Notes on Hegemony

Our Editors-in-Chief, Lucy McCulloch, Jude Jones and Einav Grushka provide their musings on our theme

Lucy McCulloch

 Maybe it is a circumstance of my own good fortune that ‘Hegemony’ to me brings to mind structures and security. I think of networks of power and empowerment I have in my life and how it mainly centres around those I love. After an argument with my parents over Christmas, we were apologising - Mum explained that she and Dad would be the only constants in my life, for a long time at least. And she didn’t mean it in a way to say I’m not finding anything or anyone else, but that unconditionally they and my brother are the structures that will hold. When I chose ‘hegemony’ as the theme my mind went to politics but then flitted back to this more positive recognition of power, and the authority of affection. Hence chucking Bruce Springsteen in a collage aside Vladimir Putin to publicise this venture.
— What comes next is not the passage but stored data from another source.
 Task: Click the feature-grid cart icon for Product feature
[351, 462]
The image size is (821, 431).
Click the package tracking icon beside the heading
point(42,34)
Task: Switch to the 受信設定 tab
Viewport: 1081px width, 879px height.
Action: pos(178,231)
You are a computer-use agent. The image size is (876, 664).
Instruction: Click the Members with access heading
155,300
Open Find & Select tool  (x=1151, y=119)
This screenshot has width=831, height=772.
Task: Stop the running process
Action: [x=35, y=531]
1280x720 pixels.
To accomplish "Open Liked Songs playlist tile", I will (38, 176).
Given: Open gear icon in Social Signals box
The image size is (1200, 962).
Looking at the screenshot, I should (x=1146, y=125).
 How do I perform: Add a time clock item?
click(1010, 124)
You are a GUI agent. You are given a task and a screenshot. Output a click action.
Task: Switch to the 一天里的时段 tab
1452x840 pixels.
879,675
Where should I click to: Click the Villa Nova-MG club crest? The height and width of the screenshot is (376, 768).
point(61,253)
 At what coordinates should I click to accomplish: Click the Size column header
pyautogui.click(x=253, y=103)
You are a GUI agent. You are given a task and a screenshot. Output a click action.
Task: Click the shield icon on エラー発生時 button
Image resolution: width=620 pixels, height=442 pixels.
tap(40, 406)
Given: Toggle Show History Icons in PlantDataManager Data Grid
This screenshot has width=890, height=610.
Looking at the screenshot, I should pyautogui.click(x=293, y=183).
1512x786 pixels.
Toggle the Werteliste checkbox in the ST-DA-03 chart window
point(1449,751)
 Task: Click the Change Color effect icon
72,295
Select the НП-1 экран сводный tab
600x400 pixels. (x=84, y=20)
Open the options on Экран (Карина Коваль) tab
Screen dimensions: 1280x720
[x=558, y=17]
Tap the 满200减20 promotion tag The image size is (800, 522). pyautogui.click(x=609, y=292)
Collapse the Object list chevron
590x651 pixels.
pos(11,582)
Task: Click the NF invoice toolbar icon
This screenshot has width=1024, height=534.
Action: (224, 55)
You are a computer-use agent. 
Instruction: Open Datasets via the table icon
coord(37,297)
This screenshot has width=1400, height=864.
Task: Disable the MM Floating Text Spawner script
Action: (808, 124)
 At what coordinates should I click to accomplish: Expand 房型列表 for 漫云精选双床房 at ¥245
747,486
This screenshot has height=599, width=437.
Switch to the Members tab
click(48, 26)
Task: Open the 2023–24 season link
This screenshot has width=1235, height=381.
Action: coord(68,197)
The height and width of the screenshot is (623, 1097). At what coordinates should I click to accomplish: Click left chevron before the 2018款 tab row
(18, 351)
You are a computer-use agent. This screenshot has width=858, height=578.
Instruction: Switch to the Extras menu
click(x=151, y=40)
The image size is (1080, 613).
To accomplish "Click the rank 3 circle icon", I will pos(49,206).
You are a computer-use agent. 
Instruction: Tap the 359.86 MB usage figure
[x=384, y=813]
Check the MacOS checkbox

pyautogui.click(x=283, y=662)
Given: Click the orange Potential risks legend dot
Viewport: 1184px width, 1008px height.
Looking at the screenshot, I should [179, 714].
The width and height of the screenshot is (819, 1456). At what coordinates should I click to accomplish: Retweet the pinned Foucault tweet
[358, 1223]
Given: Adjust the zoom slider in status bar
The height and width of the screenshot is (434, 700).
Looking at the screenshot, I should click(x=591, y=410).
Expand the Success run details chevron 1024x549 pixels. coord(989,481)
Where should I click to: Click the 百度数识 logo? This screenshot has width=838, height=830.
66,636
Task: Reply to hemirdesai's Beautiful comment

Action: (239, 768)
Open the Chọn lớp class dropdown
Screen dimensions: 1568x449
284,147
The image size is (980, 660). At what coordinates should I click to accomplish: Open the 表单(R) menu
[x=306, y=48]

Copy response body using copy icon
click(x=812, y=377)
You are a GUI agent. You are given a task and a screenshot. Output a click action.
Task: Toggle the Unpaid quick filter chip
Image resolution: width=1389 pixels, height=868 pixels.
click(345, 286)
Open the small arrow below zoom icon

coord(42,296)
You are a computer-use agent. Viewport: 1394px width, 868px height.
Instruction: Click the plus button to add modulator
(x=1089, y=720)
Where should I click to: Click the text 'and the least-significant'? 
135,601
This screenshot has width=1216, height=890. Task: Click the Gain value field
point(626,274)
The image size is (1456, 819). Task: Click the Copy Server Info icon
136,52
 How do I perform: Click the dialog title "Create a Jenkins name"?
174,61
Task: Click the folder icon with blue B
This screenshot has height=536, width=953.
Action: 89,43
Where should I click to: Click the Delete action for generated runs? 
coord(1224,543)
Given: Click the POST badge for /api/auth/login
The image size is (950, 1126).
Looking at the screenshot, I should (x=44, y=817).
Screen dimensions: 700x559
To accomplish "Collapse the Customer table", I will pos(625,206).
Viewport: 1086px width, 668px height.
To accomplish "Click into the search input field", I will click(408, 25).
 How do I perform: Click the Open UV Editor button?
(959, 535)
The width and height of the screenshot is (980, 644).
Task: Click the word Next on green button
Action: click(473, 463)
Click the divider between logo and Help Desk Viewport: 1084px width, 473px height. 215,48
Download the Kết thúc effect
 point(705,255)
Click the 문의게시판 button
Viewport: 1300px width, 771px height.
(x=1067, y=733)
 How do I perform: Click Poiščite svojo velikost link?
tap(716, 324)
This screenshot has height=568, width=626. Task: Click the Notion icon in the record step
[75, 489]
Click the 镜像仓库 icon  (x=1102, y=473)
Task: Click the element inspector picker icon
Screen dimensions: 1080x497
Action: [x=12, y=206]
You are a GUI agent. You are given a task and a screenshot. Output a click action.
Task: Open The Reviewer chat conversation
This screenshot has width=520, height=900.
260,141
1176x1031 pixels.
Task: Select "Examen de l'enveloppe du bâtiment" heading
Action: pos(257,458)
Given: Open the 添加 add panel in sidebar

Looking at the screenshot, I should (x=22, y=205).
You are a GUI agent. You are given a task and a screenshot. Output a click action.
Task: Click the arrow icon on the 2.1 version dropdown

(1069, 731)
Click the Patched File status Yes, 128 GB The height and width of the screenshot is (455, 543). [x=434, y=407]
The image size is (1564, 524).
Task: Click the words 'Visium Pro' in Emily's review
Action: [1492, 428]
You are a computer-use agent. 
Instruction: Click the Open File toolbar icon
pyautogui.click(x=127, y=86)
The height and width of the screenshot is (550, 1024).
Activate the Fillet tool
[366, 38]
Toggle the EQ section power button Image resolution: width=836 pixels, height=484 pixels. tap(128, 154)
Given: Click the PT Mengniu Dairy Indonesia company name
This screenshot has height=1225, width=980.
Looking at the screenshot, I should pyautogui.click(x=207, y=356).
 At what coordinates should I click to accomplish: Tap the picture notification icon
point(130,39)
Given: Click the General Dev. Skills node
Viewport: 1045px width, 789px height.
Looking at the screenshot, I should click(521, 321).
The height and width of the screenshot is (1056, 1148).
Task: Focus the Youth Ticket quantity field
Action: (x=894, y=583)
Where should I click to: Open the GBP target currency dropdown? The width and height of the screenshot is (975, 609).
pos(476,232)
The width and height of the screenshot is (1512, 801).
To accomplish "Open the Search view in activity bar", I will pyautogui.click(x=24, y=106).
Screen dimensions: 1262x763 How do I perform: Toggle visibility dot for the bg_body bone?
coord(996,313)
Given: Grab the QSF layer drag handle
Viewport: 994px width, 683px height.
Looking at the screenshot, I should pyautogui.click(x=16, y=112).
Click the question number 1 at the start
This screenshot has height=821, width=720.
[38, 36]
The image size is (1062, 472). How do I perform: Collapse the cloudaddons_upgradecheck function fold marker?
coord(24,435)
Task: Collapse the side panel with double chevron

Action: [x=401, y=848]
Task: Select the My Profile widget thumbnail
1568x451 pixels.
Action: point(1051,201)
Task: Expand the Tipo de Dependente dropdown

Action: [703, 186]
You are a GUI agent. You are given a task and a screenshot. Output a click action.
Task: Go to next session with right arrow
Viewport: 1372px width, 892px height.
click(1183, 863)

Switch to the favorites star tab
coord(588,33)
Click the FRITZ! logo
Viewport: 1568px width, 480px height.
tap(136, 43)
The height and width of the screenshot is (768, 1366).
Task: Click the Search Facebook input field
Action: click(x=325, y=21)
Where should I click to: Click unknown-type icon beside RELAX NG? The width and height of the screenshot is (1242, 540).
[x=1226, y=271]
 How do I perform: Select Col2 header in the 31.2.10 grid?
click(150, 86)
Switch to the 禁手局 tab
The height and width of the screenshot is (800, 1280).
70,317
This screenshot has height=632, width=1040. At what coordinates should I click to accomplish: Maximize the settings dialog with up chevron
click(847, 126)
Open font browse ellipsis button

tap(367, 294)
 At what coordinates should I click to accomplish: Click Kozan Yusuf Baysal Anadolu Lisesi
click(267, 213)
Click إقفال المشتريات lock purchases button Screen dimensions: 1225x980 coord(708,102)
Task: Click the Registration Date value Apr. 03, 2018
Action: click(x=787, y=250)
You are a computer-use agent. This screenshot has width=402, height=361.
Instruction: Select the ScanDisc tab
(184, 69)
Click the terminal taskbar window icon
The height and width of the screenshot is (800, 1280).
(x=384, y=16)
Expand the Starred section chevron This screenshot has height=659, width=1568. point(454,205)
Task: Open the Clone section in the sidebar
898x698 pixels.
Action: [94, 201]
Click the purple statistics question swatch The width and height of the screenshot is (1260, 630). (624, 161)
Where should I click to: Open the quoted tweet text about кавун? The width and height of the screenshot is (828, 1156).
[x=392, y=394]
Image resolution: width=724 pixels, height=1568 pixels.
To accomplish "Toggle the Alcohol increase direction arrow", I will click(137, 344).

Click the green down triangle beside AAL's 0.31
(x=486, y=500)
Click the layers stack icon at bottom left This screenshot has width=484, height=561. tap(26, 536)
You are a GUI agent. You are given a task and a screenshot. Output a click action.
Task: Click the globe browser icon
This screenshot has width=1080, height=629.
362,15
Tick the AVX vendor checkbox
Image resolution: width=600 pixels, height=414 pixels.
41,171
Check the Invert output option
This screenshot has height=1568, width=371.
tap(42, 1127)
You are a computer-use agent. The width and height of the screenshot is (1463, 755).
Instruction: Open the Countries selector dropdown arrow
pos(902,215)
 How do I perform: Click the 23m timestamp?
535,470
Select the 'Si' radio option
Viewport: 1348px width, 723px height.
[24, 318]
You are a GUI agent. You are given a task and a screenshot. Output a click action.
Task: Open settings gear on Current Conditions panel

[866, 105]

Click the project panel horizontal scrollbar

It is a cliché, but I do genuinely feel that all I understand about true love has come from my closest girlfriends. The glittering cobweb of power constructed around us and by us to protect us and each other. When I need comfort, I go to them; when I need to be told to grow a pair or that I am being unreasonable, I still go to them. Just as they come to me. This power is what is upheld, by all of us, and so hegemony falls closest to home in those we trust with authority and those who trust us with power.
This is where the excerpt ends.